Di Francesca Lagatta

I terreni che circondano lo stabilimento tessile ormai dismesso della Marlane di Praia a Mare, ribattezzata dai media “fabbrica dei veleni”, presenterebbero tracce di sostanze di sostanze cancerogene o pericolose, quali cromo totale, cromo esavalente, cadmio, nichel e cobalto. Tracce pericolose sono state ritrovate sia in uno dei condizionatori all’interno della fabbrica, sia nelle falde acquifere. E’ quanto hanno sostenuto ieri mattina i periti nel corso dell’udienza tenutasi nelle aule del tribunale di Paola, dove si sta celebrando il processo Maralne bis. I tecnici hanno depositato una perizia che contiene i risultati di scavi e carotaggi effettuati nel settembre scorso e durati oltre tre settimane.

Tuttavia, i periti nominati dal Gip hanno evidenziato che alcune delle sostanze rinvenute, come il tricloroetilene, non hanno valori allarmanti e pertanto bisogna essere cauti nel parlare di un attuale pericolo di contaminazione, anche se l’area andrebbe comunque bonificata.

Ben diverso è il discorso sull’esistenza o meno di una correlazione tra le sindromi tumorali ed in generale le patologie riscontrate e rappresentate dalle cartelle cliniche degli ex operai e la presenza di sostanze pericolose utilizzata negli anni per la lavorazione dei tessuti. Il nesso deve essere ancora accertato, ma alla luce delle nuove informazioni non può essere escluso a priori.

Marlane bis
Il secondo processo, che vede indagate sette persone, è stato riaperto dal maggiore dei carabinieri Gerardo Lardieri, oggi a capo della polizia giudiziaria di Catanzaro, dopo che il primo iter giudiziario si era chiuso in modo favorevole per tutti e dodici gli imputati, tutti ex dirigenti della fabbrica.
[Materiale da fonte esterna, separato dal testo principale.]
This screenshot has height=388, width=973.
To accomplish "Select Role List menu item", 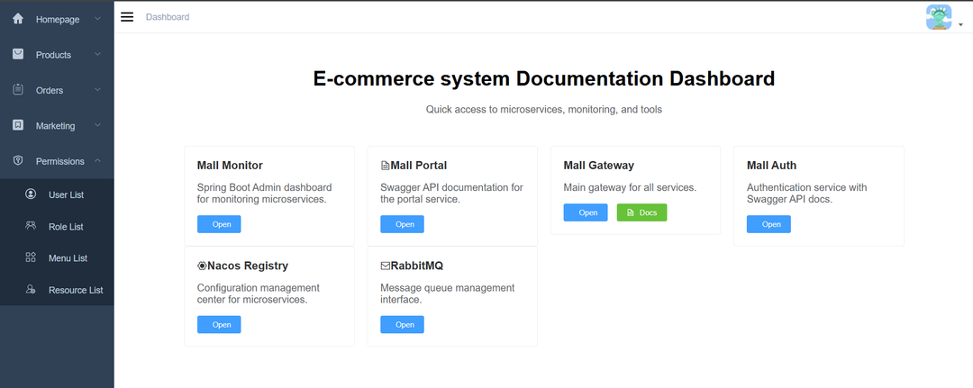I will point(66,227).
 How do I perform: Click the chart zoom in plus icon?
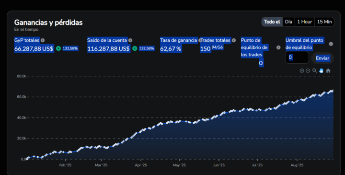click(302, 70)
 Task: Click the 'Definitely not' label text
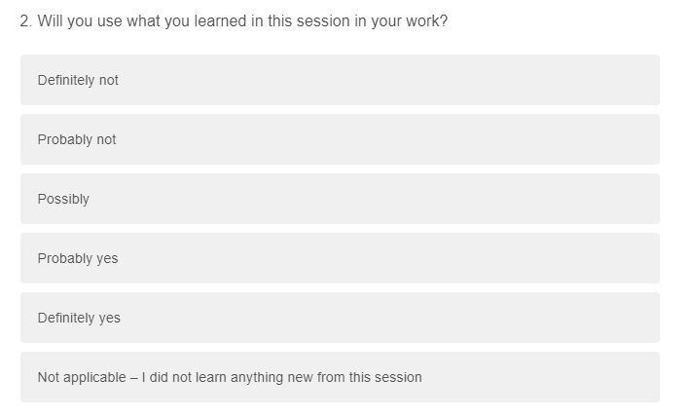click(x=78, y=80)
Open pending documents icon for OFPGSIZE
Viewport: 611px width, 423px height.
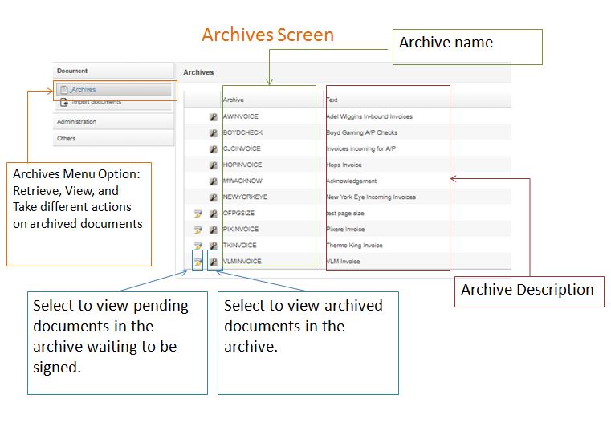tap(198, 214)
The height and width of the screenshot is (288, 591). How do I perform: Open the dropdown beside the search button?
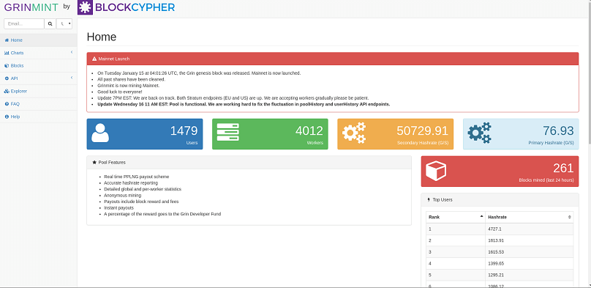(x=64, y=23)
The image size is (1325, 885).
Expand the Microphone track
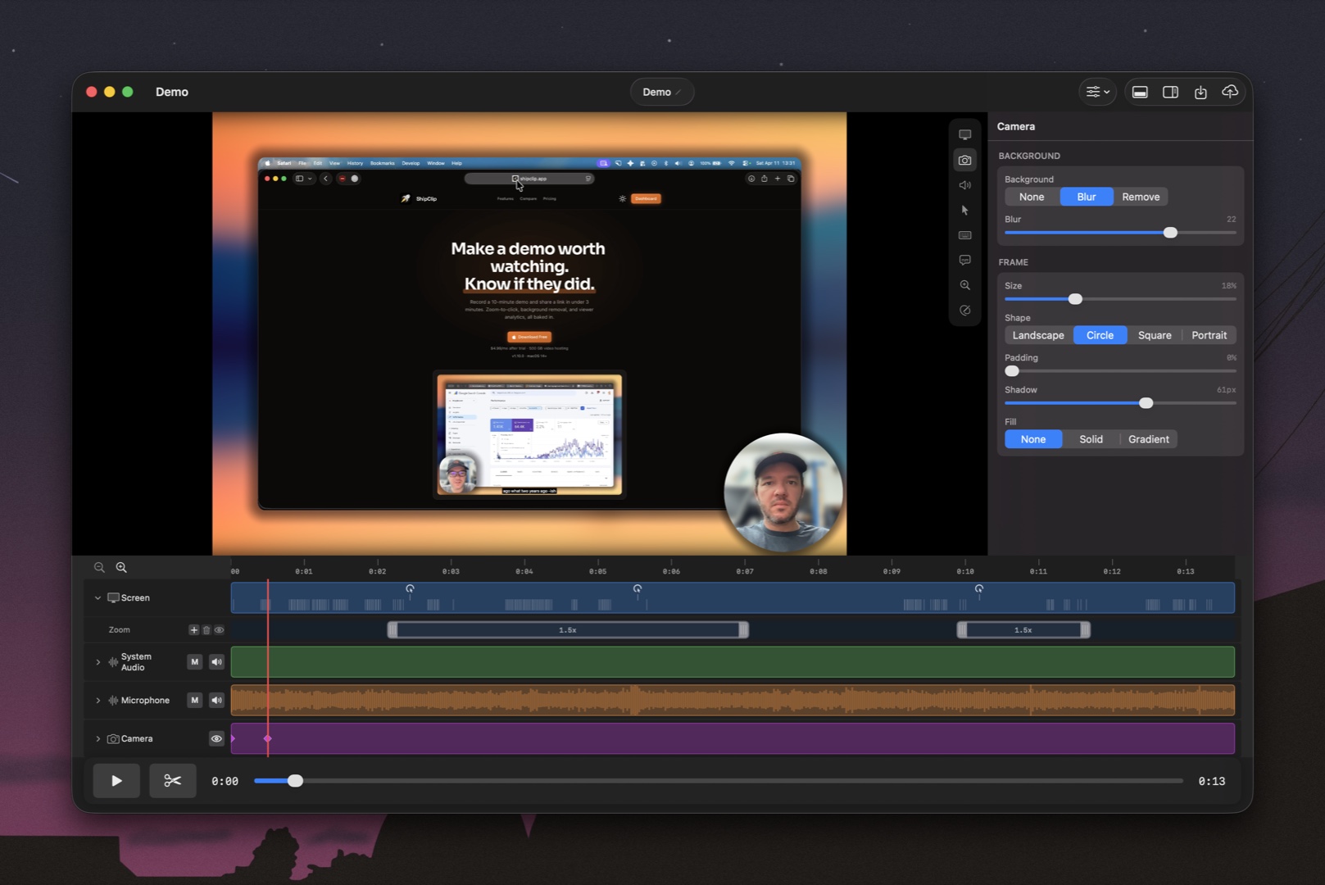[98, 701]
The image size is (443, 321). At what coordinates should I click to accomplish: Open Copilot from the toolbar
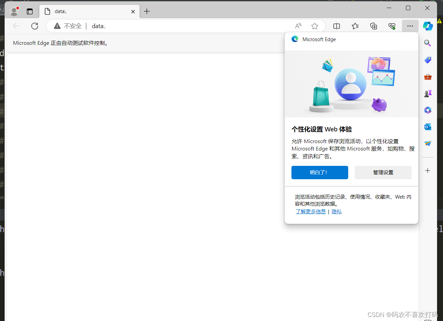428,26
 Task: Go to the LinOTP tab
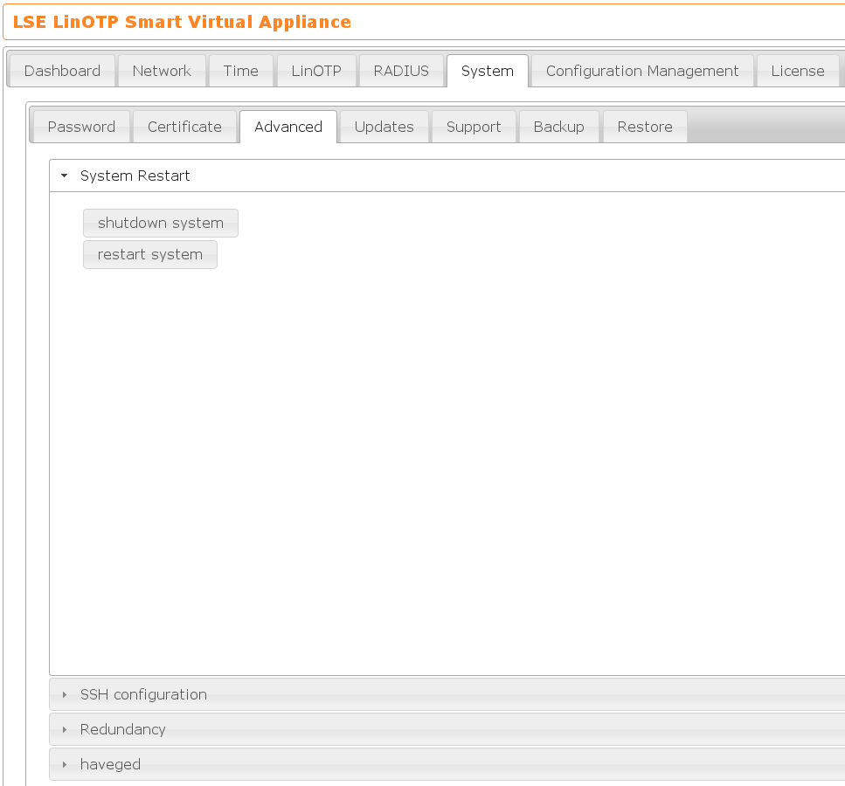[x=316, y=71]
Le indagini hanno previsto dapprima gli scavi e i campionamenti di terreno per l’individuazione di eventuali composti organici, idrocarburi aromatici, composti aromatici policiclici, composti alifatici clorurati cancerogeni e alifatici clorurati, Pcb e amianto dei coloranti azoici, laddove precedentemente erano state indicate zone anomale, mentre la seconda parte delle operazioni è stata effettuata mediante i prelievi e campioni di polveri, sedimenti, fibre e incrostazioni, sottoposte poi alle analisi chimiche.

Cosa era stato ritrovato nell’area della ex fabbrica
In diverse zone del terreno a settembre scorso erano stati rinvenuti bidoni di plastica, bidoni di ferro arrugginiti, copricoperchi di ferro arrugginiti, piccoli dispositivi meccanici detti mandrini, dispositivi metallici detti tronchetti e persino due canali di scolo sotterranei. In altri punti, a una profondità di soli 50 centimetri, le pale meccaniche hanno lasciato intravedere una sorta di stratificazione del terreno. Secondo alcuni periti, quei materiali sulle pareti, misti a sabbia, potrebbero essere i fanghi di cui parlavano alcuni ex operai che in più occasioni avevano confessato di aver ripetutamente sversato i liquami nelle buche sotterranee. Ed oggi gli esiti delle analisi chimiche sembrerebbero confermare in parte le impressioni iniziali.